Start Your First Agent

Once configured, start chatting with the core ABI agent:

make chat-abi-agent

This command will:

  1. Set up the environment and install Python dependencies
  2. Start Docker services (Oxigraph triple store)
  3. Initialize the knowledge graph with base ontologies
  4. Launch the interactive agent in your terminal

The first run may take a few minutes as it downloads and starts the Oxigraph Docker container.

Expected Output

You should see something like:

🚀 Starting ABI Agent...
🐳 Starting Oxigraph triple store...
🧠 Initializing knowledge graph...
💬 ABI Agent ready!
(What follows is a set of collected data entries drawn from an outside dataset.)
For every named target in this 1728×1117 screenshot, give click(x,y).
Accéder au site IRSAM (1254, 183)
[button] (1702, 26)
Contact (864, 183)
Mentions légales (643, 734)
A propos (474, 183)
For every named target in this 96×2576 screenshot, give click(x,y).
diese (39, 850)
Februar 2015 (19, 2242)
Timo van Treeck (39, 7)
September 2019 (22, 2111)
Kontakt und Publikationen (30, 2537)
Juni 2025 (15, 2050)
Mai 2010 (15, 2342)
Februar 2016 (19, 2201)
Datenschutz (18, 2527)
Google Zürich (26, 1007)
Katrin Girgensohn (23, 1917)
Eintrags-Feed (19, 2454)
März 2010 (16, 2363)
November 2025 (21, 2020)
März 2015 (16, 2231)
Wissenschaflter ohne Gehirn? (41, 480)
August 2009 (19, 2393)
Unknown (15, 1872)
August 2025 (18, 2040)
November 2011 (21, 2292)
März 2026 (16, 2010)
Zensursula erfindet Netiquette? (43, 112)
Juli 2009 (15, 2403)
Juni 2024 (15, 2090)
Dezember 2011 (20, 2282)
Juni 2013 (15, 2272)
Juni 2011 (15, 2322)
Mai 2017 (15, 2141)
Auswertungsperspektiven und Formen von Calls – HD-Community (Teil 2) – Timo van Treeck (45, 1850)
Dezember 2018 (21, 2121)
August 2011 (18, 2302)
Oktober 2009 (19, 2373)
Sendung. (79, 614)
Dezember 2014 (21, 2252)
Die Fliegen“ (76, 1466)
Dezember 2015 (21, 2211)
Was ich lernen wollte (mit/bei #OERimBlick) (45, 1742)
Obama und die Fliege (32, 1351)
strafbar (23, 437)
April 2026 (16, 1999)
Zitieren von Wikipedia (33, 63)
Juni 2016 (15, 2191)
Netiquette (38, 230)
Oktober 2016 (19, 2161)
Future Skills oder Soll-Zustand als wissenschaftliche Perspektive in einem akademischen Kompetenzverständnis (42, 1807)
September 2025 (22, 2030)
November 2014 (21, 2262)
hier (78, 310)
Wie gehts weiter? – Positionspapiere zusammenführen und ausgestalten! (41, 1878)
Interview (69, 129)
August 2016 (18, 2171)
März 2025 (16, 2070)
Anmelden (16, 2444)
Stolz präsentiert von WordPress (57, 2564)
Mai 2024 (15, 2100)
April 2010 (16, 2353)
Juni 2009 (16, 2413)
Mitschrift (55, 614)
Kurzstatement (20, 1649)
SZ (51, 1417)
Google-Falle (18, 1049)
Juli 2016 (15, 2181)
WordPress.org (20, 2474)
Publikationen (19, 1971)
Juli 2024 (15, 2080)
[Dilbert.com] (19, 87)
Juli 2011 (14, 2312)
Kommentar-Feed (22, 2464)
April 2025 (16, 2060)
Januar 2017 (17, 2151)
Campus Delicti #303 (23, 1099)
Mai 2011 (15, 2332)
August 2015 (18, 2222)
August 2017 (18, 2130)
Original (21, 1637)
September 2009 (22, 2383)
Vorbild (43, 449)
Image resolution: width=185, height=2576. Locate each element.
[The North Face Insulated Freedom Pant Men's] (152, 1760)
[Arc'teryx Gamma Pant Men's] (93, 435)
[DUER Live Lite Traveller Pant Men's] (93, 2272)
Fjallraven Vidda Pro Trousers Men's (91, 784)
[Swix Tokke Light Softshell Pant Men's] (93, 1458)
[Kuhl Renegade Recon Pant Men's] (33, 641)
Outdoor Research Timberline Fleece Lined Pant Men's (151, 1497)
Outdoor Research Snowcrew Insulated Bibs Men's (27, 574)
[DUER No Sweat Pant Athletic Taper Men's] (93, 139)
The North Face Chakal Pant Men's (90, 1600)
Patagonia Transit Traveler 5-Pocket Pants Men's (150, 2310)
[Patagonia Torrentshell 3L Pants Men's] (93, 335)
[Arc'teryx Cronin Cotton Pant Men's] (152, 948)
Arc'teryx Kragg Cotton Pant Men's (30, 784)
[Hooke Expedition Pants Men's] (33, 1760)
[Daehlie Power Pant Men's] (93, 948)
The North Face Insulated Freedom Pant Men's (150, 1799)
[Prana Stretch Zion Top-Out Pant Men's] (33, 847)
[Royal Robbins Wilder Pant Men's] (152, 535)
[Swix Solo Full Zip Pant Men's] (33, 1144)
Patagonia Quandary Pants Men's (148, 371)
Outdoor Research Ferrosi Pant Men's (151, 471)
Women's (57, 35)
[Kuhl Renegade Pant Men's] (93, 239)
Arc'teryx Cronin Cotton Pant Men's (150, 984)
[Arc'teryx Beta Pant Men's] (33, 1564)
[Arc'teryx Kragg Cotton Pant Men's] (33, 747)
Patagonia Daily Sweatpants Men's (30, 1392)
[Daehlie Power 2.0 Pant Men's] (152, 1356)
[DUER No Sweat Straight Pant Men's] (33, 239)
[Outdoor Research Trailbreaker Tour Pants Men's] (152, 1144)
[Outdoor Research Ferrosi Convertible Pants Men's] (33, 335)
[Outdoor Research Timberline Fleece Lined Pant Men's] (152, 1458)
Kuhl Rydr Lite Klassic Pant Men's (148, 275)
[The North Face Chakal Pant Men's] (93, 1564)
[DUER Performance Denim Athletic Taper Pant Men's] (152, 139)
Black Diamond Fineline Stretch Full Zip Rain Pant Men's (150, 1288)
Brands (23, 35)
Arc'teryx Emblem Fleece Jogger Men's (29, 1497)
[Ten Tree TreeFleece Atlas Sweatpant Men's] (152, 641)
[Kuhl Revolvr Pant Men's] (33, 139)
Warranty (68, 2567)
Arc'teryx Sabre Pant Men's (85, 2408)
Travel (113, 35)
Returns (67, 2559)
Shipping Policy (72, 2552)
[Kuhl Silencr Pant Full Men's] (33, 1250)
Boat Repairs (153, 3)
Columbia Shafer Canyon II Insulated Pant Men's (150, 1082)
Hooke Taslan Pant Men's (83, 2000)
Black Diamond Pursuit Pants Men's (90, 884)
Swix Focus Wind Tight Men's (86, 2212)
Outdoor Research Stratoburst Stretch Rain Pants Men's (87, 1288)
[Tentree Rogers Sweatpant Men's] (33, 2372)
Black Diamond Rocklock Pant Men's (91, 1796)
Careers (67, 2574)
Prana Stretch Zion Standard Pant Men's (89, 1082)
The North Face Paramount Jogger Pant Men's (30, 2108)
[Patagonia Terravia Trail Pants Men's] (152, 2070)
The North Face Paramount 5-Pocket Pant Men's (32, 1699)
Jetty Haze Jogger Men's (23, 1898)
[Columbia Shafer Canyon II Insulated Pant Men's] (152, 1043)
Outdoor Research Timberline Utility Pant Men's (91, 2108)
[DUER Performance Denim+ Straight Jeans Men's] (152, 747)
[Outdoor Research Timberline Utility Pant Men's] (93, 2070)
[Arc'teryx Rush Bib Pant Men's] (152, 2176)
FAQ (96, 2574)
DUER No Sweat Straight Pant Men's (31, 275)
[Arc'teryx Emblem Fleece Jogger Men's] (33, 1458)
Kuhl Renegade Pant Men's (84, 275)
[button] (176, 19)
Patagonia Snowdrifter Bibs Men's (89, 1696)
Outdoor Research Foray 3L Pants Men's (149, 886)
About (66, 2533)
Type your message below:

ABI Agent: Hello! I'm your ABI agent. I can help you with:
- Building custom AI agents
- Managing ontologies and knowledge graphs
- Creating integrations with external services
- Developing workflows and pipelines

What would you like to work on today?

You:

Verification

Test Core Functionality

Try these commands to verify your installation:

# Test agent interaction
echo "What agents are available?" | make chat-abi-agent-prompt

# Test API server (in another terminal)
make api
# Then visit http://localhost:8000/docs

# Test knowledge graph
make chat-ontology-agent

Check Services

Verify Docker services are running:

docker ps

You should see the Oxigraph container running on port 7878.

Browse Documentation

Access the local API documentation:

make api
# Visit http://localhost:8000/docs for interactive API docs

Next Steps

Now that ABI is installed, explore its capabilities:

🤖 Explore Built-in Agents

# Chat with different specialized agents
make chat-growth-agent
make chat-finance-agent
make chat-content-agent

🧠 Learn the Ontology System

# Explore the knowledge graph
make chat-ontology-agent

🔧 Build Your First Custom Agent

Follow our guide: Creating Custom Agents

🔗 Add Integrations

Connect to external services: Integration Development

📊 Create Workflows

Automate complex processes: Workflow Development

Development Tools

ABI includes comprehensive development tools:

Available Make Commands

# Core functionality
make chat-abi-agent # Main agent interface
make api # Start API server
make setup # Install dependencies

# Agent testing
make chat-{agent-name} # Chat with specific agents
make test-agents # Run agent tests

# Development
make lint # Code linting
make format # Code formatting
make test # Run test suite

# Ontology management
make ontology-update # Update knowledge graph
make ontology-backup # Backup ontologies

# Publishing
make publish-module # Publish to marketplace
make docker-build # Build Docker images

Development Workflow

  1. Modify agents in src/modules/
  2. Test changes with make test-agents
  3. Update ontologies if needed
  4. Publish modules to share with others

Troubleshooting

Common Issues

Docker not running?

# Start Docker Desktop and verify
docker --version
docker ps

Python dependencies failing?

# Ensure uv is installed and updated
uv --version
uv self update

# Clean and reinstall
rm -rf .venv
make setup

Oxigraph connection errors?

# Check if container is running
docker ps | grep oxigraph

# Restart if needed
docker-compose down
docker-compose up -d oxigraph

Agent not responding?

# Check environment variables
cat .env | grep API_KEY

# Verify API key validity
curl -H "Authorization: Bearer $OPENAI_API_KEY" \
https://api.openai.com/v1/models

Getting Help

Documentation:

Community Support:

Direct Support:

Updating ABI

Keep your ABI installation current:

Regular Updates

# Pull latest changes
git pull origin main

# Update dependencies
make setup

# Restart services
make chat-abi-agent

For Private Forks

# Sync with upstream
git fetch upstream
git rebase upstream/main
git push origin main

# Update dependencies
make setup

Your ABI installation is now ready! Start building custom AI solutions that integrate perfectly with the broader Naas platform ecosystem.